Человеческая душа не всегда подвластна разуму, оставаясь свободной в своих порывах, и Дик бросился вперед, крикнув, как школьники окликают друг друга: "Привет!", а Мейзи отозвалась: "Ой, Дик, это ты?" Тогда, помимо воли и еще прежде, чем из головы улетучилась мысль о банковском счете и Дик успел овладеть собой, он задрожал всем телом, и в горле у него пересохло. Туман вновь сгустился, и сквозь белесую пелену лицо Мейзи казалось бледно-жемчужным. Больше оба они не сказали ни слова и пошли рядом по набережной, дружно шагая в ногу, как некогда во время предвечерних прогулок к илистым отмелям. Потом Дик вымолвил хрипловатым голосом:

- А что сталось с Мемекой?

- Он умер, Дик. Но не от тех патронов: от обжорства. Ведь он всегда был жадюгой. Смешно, правда?

- Да... Нет... Это ты про Мемеку?

- Да-а... Не-ет... Просто так. Ты где живешь, Дик?

- Вон там. - Он указал в восточную сторону, скрытую туманом.

- А я в северной части города - самой грязной, по ту сторону Парка. И очень много работаю.

- Чем же ты занимаешься?

- Живописью. Другого дела у меня нет.

- Но что случилось? Ведь у тебя был годовой доход в триста фунтов.

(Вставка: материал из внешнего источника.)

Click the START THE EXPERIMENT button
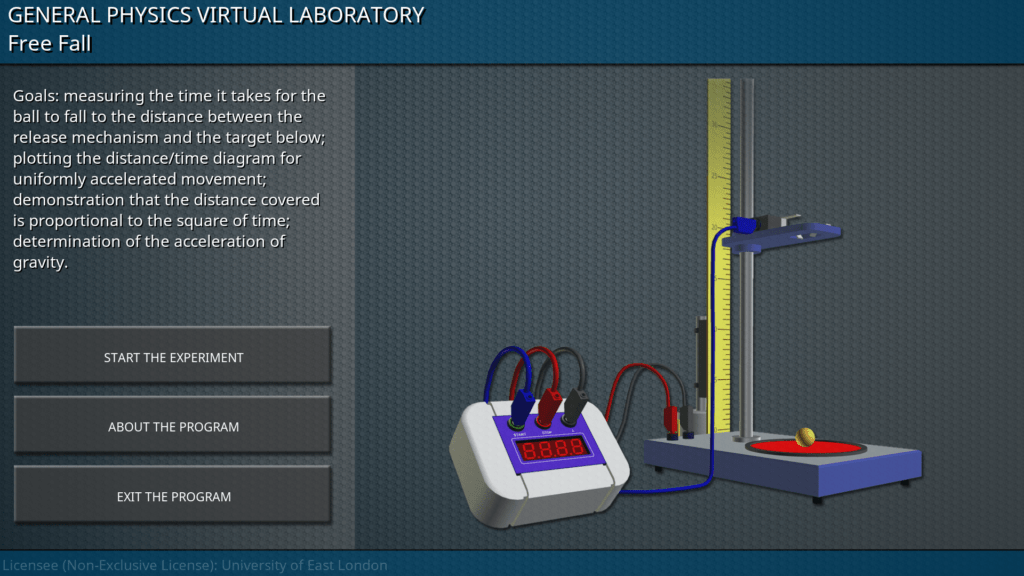 tap(173, 357)
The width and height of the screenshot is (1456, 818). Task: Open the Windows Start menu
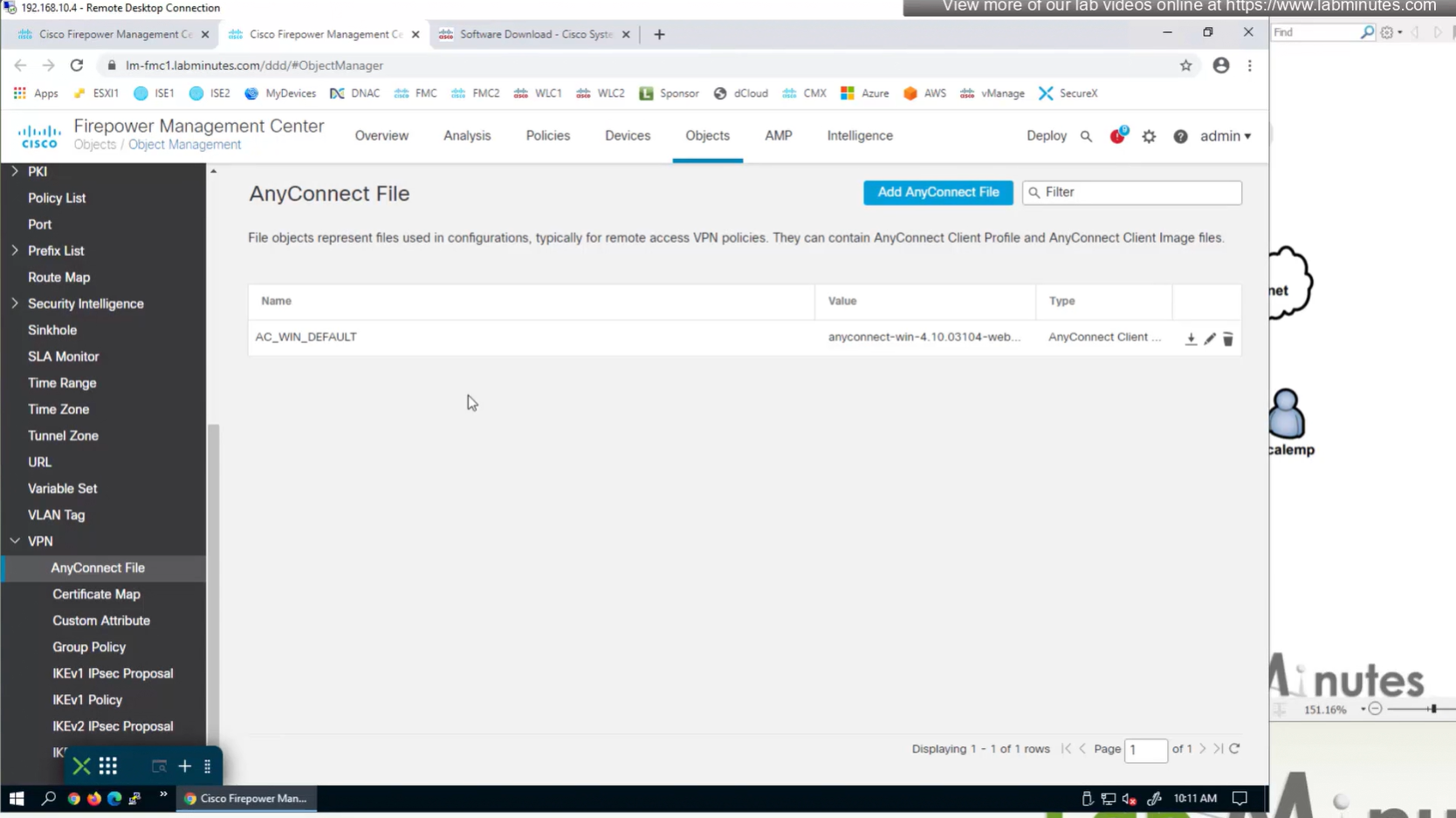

- Он и сейчас есть. Но я занимаюсь живописью, вот и все.

- Значит, ты одна?

- Нет, со мной живет одна знакомая девица. Дик, ты идешь слишком быстро и не в ногу.

- Так ты и это заметила?

- Ну конечно. Ты всегда ходил не в ногу.

- Да, правда. Прости. Значит, ты все-таки продолжаешь рисовать?

- Конечно. Я же еще тогда сказала тебе, что не могу без этого. Училась в Высшей Школе Изобразительного Искусства при Университете, потом у Мертона в Сент-Джонс Вуде - там большая студия, потом подрабатывала... ну, делала копии в Национальной галерее - а теперь вот учусь под руководством Ками.

- Разве Ками не в Париже?

- Нет, у него учебная студия в Витри-на-Марне. Летом я учусь у него, а зимой живу в Лондоне. У меня здесь домик.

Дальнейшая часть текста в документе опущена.